● Provided text
Edit: from what I gather, "Private Cloud Compute" is indeed phoning home, but (supposedly) secure/private.

aaroninsf · 10 months ago
Observation: the primary user base for this is not us (technology professionals already using Copilot, and dealing with management layers who do),

it's "everyday" people doing everyday tasks.

underyx · 10 months ago
I updated my macOS and iOS device as soon as I could because I was curious to finally see how these features will work.

Turns out it's not even available today! The Apple Intelligence settings just showed a "Join waitlist" button, I clicked it and it says "You'll be notified when Apple Intelligence is available for [you]".

graeme · 10 months ago
Try setting your language to US English. Might not be the issue, but only US English devices get it at the moment.
tiltowait · 10 months ago
FWIW to anyone reading this: I got in off the waitlist in ~2 hours.
cbhl · 10 months ago
Today's release only supports English (US) and you appear to be in the UK. English (UK) support is slated for the end of this year.
underyx · 10 months ago
My phone is on English (US) and I live in San Francisco.
purpleblue · 10 months ago
I'm in the US and was asked to join a waitlist.
daft_pink · 10 months ago
UK English is available in the developer beta 18.2 if you have an Apple developer account.

● Tasks to perform
[A] Answer these questions about the Apple Intelligence comment thread:
(i) What button did the Apple Intelligence settings show underyx?
(ii) About how long did tiltowait wait to get off the waitlist?
(iii) According to cbhl, when is English (UK) support slated to arrive?
[B] Please carry the Apple Intelligence comment thread forward past its last comment.

● Dataset content
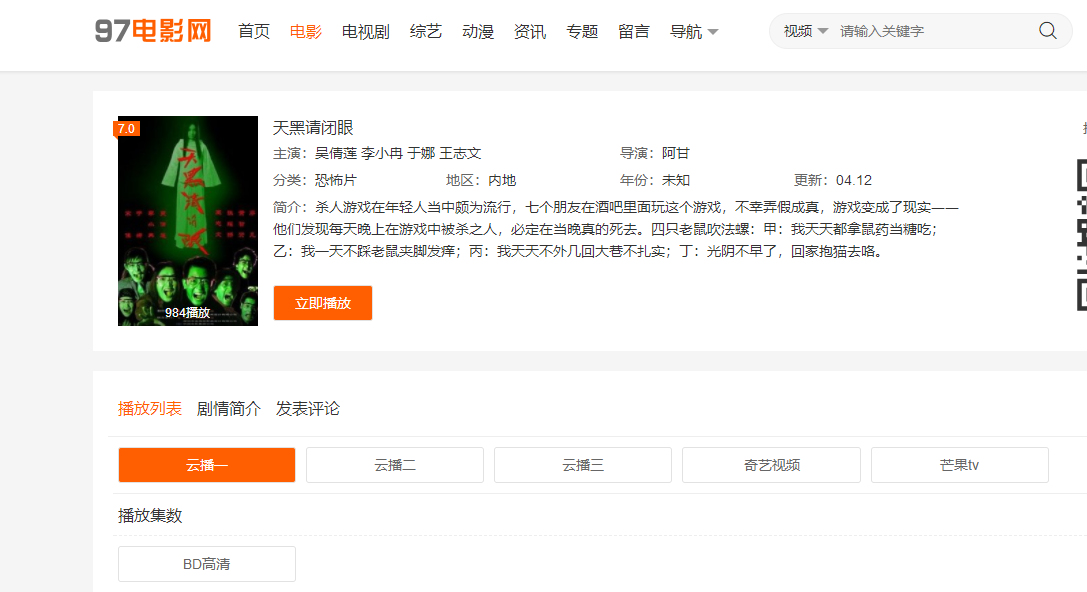Switch to the 芒果tv source
1087x592 pixels.
click(x=959, y=464)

● Numbered answers
[A]
(i) A "Join waitlist" button.
(ii) About 2 hours.
(iii) The end of this year.

[B]
Y-bar · 10 months ago
A not-so-fun footnote for those who looked forward to this:

> The first set of Apple Intelligence features is available now as a free software update with iOS 18.1, iPadOS 18.1, and macOS Sequoia 15.1, and can be accessed in most regions around the world when the device and Siri language are set to U.S. English.

More to come later:

> Apple Intelligence is quickly adding support for more languages. In December, Apple Intelligence will be available for localized English in Australia, Canada, Ireland, New Zealand, South Africa, and the U.K., and in April, a software update will deliver expanded language support, with more coming throughout the year. Chinese, English (India), English (Singapore), French, German, Italian, Japanese, Korean, Portuguese, Spanish, Vietnamese, and other languages will be supported.